On December 13, 2012, American Equity Investment Life Holding Company (the
"Company") entered into new Change in Control Agreements (the "Change in Control
Agreements") with each of Ted M. Johnson, the Chief Financial Officer and
Treasurer of the Company and Ronald J. Grensteiner, the President of American
Equity Investment Life Insurance Company, a wholly owned subsidiary of the
Company (the "Executives"). The Change in Control Agreements are based on the
Form of Change in Control Agreement attached hereto as Exhibit 10.1.
Under the Change in Control Agreements, if within thirty-six months following a
change in control of the Company (i) such Executive's employment is terminated
by the Company other than for cause or (ii) such Executive's employment is
terminated by the Executive for good reason, then such Executive is entitled to
certain severance payments and benefits. The severance payments include a lump
sum cash payment within five days of the Executive's termination of employment
equal to three times the amount of the Executive's base salary plus three times
the amount of such Executive's target annual cash bonus and the lump sum cash
payment of a pro-rated bonus for the year of termination to be paid based on
actual achievement of performance and at the same time bonuses are paid to other
executives. The Change in Control Agreements also provide for the continuation
of health, dental and life insurance benefits during the thirty-six month period
following the date of the Executive's termination of employment.
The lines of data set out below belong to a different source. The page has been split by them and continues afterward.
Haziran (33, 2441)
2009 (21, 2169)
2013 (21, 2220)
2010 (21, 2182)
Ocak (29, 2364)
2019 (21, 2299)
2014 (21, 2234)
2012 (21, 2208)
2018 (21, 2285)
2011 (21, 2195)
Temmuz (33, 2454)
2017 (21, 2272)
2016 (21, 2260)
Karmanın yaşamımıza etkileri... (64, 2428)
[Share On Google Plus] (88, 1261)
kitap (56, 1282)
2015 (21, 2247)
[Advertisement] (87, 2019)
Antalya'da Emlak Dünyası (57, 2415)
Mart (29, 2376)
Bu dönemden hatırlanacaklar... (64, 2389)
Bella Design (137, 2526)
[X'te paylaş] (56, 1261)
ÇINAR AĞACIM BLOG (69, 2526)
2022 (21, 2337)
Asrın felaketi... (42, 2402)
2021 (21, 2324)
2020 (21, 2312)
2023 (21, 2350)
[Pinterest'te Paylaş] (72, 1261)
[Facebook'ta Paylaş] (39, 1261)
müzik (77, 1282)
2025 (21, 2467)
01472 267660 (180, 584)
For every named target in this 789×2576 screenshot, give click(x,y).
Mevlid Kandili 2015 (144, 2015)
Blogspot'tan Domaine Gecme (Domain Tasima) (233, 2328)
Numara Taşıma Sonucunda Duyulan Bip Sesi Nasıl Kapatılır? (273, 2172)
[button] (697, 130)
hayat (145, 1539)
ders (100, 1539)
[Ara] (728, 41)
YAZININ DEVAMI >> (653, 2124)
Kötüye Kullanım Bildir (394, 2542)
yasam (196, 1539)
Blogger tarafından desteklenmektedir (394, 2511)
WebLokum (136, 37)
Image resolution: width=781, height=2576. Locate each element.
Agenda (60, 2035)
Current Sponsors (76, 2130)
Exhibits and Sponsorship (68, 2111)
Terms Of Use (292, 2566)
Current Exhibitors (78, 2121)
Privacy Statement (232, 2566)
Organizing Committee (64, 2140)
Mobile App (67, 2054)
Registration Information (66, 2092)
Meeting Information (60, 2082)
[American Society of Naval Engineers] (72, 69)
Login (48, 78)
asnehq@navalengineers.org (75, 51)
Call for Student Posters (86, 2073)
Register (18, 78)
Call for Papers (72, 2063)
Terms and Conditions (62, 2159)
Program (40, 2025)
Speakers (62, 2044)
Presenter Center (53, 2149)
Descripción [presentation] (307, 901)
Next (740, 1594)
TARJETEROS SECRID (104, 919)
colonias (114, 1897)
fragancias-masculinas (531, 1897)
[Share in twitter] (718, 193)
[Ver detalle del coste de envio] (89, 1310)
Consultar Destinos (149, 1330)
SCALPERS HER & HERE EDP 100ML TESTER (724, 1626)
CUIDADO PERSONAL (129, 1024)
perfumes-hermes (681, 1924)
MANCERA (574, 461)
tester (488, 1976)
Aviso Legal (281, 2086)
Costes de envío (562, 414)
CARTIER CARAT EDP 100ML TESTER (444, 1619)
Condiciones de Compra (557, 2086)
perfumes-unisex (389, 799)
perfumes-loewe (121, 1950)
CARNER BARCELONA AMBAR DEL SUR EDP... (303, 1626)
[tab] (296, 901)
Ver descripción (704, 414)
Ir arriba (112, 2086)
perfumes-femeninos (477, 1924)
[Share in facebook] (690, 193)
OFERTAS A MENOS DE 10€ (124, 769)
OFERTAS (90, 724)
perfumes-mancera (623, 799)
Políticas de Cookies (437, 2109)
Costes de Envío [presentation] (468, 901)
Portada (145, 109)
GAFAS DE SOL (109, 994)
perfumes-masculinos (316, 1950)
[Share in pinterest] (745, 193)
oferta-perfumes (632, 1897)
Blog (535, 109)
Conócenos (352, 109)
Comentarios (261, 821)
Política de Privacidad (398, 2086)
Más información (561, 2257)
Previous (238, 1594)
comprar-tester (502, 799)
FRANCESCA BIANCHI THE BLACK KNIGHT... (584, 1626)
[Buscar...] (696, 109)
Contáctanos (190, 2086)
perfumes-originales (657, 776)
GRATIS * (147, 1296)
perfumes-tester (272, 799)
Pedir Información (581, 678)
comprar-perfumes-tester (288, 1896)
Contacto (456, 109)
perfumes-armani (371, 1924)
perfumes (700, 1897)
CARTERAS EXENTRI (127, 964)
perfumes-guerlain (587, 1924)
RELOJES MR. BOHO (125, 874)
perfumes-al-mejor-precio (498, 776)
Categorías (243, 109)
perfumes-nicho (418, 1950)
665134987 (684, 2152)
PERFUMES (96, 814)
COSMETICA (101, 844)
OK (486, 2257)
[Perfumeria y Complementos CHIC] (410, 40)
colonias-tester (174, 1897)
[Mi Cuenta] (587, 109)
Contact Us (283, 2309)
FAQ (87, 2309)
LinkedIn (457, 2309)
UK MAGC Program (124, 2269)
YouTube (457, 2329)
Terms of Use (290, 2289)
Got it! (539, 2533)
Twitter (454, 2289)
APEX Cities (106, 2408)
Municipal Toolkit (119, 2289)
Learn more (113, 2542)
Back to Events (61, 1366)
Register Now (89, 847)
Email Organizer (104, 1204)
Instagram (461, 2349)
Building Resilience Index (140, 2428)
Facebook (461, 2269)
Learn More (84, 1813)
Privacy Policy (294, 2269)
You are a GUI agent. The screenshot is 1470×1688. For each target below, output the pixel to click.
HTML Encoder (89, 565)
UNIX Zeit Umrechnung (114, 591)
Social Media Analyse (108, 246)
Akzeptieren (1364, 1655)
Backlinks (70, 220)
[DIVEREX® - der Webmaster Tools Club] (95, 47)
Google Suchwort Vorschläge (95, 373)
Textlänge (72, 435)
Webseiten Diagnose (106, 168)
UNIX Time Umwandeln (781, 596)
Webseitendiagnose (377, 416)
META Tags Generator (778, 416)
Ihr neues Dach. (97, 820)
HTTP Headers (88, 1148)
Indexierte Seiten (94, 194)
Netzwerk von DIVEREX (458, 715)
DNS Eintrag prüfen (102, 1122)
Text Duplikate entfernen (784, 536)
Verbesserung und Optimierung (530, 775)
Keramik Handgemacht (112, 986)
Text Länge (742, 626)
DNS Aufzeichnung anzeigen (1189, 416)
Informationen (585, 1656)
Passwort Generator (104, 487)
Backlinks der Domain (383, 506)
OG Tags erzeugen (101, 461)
In consideration of the severance benefits, during the term of each Executive's
Change in Control Agreement and during the thirty-six month period following the
date of the Executive's termination of employment, such Executive (a) must
maintain certain confidentiality obligations and (b) may not (i) solicit or
entice any other employee to leave the Company or its affiliates to go to work
for any competitor, or (ii) request or advise a customer or client of the
Company or its affiliates to curtail or cancel its business relationship with
the Company or its affiliates.
The Change in Control Agreements also provide that if the payments and benefits
provided to the Executive would constitute an "excess parachute payment" for
purposes of Section 280G of the Internal Revenue Code of 1986, as amended (the
"Code"), the Executive will either have his payments and benefits reduced to the
highest amount that could be paid without triggering Section 280G of the Code
or, if greater, receive the after-tax amount of his payment and benefits taking
into account the excise tax imposed under Section 4999 of the Code and any
applicable federal, state and local taxes.
The foregoing description of the Change in Control Agreements is qualified in
its entirety by the terms of the Form of Change in Control Agreement, which is
attached hereto as Exhibit 10.1 and incorporated herein by reference.
Item 9.01 Financial Statements and Exhibits
(d) Exhibits
The following exhibits are being furnished with this Form 8-K.
Exhibit
Number Description
10.1 Form of Change of Control Agreement.